### Task instructions
Extract each of the lines below, copying every one without any change.

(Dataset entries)
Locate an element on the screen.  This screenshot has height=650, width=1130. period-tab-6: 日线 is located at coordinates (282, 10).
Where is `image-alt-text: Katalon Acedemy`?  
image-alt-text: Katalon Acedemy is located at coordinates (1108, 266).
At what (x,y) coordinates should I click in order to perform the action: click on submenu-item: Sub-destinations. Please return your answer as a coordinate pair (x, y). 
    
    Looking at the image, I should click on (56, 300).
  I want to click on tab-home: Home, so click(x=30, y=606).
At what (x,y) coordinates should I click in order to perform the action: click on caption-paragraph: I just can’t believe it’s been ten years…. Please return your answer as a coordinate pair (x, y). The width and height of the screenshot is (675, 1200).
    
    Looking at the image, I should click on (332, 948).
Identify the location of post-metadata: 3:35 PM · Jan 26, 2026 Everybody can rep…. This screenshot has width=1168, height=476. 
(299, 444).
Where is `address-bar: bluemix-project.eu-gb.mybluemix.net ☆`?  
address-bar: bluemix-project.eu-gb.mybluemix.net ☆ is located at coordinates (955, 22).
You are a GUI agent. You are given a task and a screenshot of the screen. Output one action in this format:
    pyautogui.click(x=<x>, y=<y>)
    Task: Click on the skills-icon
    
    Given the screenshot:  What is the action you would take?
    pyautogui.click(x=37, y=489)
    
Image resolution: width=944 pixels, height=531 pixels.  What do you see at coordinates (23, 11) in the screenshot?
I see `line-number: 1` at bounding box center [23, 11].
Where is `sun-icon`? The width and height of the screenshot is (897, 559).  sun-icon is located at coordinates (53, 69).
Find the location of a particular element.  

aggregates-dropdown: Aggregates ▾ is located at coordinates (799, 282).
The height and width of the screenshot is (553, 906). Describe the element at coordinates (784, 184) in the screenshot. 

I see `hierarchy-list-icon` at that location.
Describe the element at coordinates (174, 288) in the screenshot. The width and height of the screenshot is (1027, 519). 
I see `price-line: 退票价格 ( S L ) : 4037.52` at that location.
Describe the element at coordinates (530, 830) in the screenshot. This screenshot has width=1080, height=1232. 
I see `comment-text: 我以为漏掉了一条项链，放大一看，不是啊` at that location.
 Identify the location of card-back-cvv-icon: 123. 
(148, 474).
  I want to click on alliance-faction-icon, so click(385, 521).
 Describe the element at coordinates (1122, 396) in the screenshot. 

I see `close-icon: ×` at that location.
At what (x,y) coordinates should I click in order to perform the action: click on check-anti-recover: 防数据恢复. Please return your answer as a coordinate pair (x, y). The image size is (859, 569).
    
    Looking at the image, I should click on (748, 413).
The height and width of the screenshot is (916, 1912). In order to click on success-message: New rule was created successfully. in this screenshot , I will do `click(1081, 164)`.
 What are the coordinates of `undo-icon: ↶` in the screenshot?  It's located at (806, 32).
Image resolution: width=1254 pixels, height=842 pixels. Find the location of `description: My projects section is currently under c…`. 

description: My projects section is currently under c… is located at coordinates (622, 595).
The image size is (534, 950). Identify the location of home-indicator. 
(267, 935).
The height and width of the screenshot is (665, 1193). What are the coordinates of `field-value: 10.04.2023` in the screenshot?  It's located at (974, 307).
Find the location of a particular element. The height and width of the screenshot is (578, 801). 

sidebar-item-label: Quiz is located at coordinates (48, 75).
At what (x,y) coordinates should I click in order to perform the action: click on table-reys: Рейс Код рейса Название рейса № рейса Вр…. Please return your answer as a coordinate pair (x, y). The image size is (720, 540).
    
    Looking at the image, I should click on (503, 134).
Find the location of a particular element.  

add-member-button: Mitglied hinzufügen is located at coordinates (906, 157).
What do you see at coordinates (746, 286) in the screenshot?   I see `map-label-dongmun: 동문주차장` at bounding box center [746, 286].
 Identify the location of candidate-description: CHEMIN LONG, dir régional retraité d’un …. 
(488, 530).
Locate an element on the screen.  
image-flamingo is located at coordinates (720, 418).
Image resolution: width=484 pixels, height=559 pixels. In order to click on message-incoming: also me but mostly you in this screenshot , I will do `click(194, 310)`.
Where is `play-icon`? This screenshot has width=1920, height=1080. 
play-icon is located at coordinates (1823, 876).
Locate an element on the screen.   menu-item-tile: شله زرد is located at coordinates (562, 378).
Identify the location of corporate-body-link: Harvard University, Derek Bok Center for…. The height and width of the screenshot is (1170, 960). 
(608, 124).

### Answer to this exercise
Locate an element on the screen.  This screenshot has height=650, width=1130. period-tab-6: 日线 is located at coordinates (282, 10).
Where is `image-alt-text: Katalon Acedemy`?  
image-alt-text: Katalon Acedemy is located at coordinates (1108, 266).
At what (x,y) coordinates should I click in order to perform the action: click on submenu-item: Sub-destinations. Please return your answer as a coordinate pair (x, y). 
    
    Looking at the image, I should click on (56, 300).
  I want to click on tab-home: Home, so click(x=30, y=606).
At what (x,y) coordinates should I click in order to perform the action: click on caption-paragraph: I just can’t believe it’s been ten years…. Please return your answer as a coordinate pair (x, y). The width and height of the screenshot is (675, 1200).
    
    Looking at the image, I should click on (332, 948).
Identify the location of post-metadata: 3:35 PM · Jan 26, 2026 Everybody can rep…. This screenshot has width=1168, height=476. 
(299, 444).
Where is `address-bar: bluemix-project.eu-gb.mybluemix.net ☆`?  
address-bar: bluemix-project.eu-gb.mybluemix.net ☆ is located at coordinates (955, 22).
You are a GUI agent. You are given a task and a screenshot of the screen. Output one action in this format:
    pyautogui.click(x=<x>, y=<y>)
    Task: Click on the skills-icon
    
    Given the screenshot:  What is the action you would take?
    pyautogui.click(x=37, y=489)
    
Image resolution: width=944 pixels, height=531 pixels.  What do you see at coordinates (23, 11) in the screenshot?
I see `line-number: 1` at bounding box center [23, 11].
Where is `sun-icon`? The width and height of the screenshot is (897, 559).  sun-icon is located at coordinates (53, 69).
Find the location of a particular element.  

aggregates-dropdown: Aggregates ▾ is located at coordinates (799, 282).
The height and width of the screenshot is (553, 906). Describe the element at coordinates (784, 184) in the screenshot. 

I see `hierarchy-list-icon` at that location.
Describe the element at coordinates (174, 288) in the screenshot. The width and height of the screenshot is (1027, 519). 
I see `price-line: 退票价格 ( S L ) : 4037.52` at that location.
Describe the element at coordinates (530, 830) in the screenshot. This screenshot has width=1080, height=1232. 
I see `comment-text: 我以为漏掉了一条项链，放大一看，不是啊` at that location.
 Identify the location of card-back-cvv-icon: 123. 
(148, 474).
  I want to click on alliance-faction-icon, so click(385, 521).
 Describe the element at coordinates (1122, 396) in the screenshot. 

I see `close-icon: ×` at that location.
At what (x,y) coordinates should I click in order to perform the action: click on check-anti-recover: 防数据恢复. Please return your answer as a coordinate pair (x, y). The image size is (859, 569).
    
    Looking at the image, I should click on (748, 413).
The height and width of the screenshot is (916, 1912). In order to click on success-message: New rule was created successfully. in this screenshot , I will do `click(1081, 164)`.
 What are the coordinates of `undo-icon: ↶` in the screenshot?  It's located at (806, 32).
Image resolution: width=1254 pixels, height=842 pixels. Find the location of `description: My projects section is currently under c…`. 

description: My projects section is currently under c… is located at coordinates (622, 595).
The image size is (534, 950). Identify the location of home-indicator. 
(267, 935).
The height and width of the screenshot is (665, 1193). What are the coordinates of `field-value: 10.04.2023` in the screenshot?  It's located at (974, 307).
Find the location of a particular element. The height and width of the screenshot is (578, 801). 

sidebar-item-label: Quiz is located at coordinates (48, 75).
At what (x,y) coordinates should I click in order to perform the action: click on table-reys: Рейс Код рейса Название рейса № рейса Вр…. Please return your answer as a coordinate pair (x, y). The image size is (720, 540).
    
    Looking at the image, I should click on (503, 134).
Find the location of a particular element.  

add-member-button: Mitglied hinzufügen is located at coordinates (906, 157).
What do you see at coordinates (746, 286) in the screenshot?   I see `map-label-dongmun: 동문주차장` at bounding box center [746, 286].
 Identify the location of candidate-description: CHEMIN LONG, dir régional retraité d’un …. 
(488, 530).
Locate an element on the screen.  
image-flamingo is located at coordinates (720, 418).
Image resolution: width=484 pixels, height=559 pixels. In order to click on message-incoming: also me but mostly you in this screenshot , I will do `click(194, 310)`.
Where is `play-icon`? This screenshot has width=1920, height=1080. 
play-icon is located at coordinates (1823, 876).
Locate an element on the screen.   menu-item-tile: شله زرد is located at coordinates (562, 378).
Identify the location of corporate-body-link: Harvard University, Derek Bok Center for…. The height and width of the screenshot is (1170, 960). 
(608, 124).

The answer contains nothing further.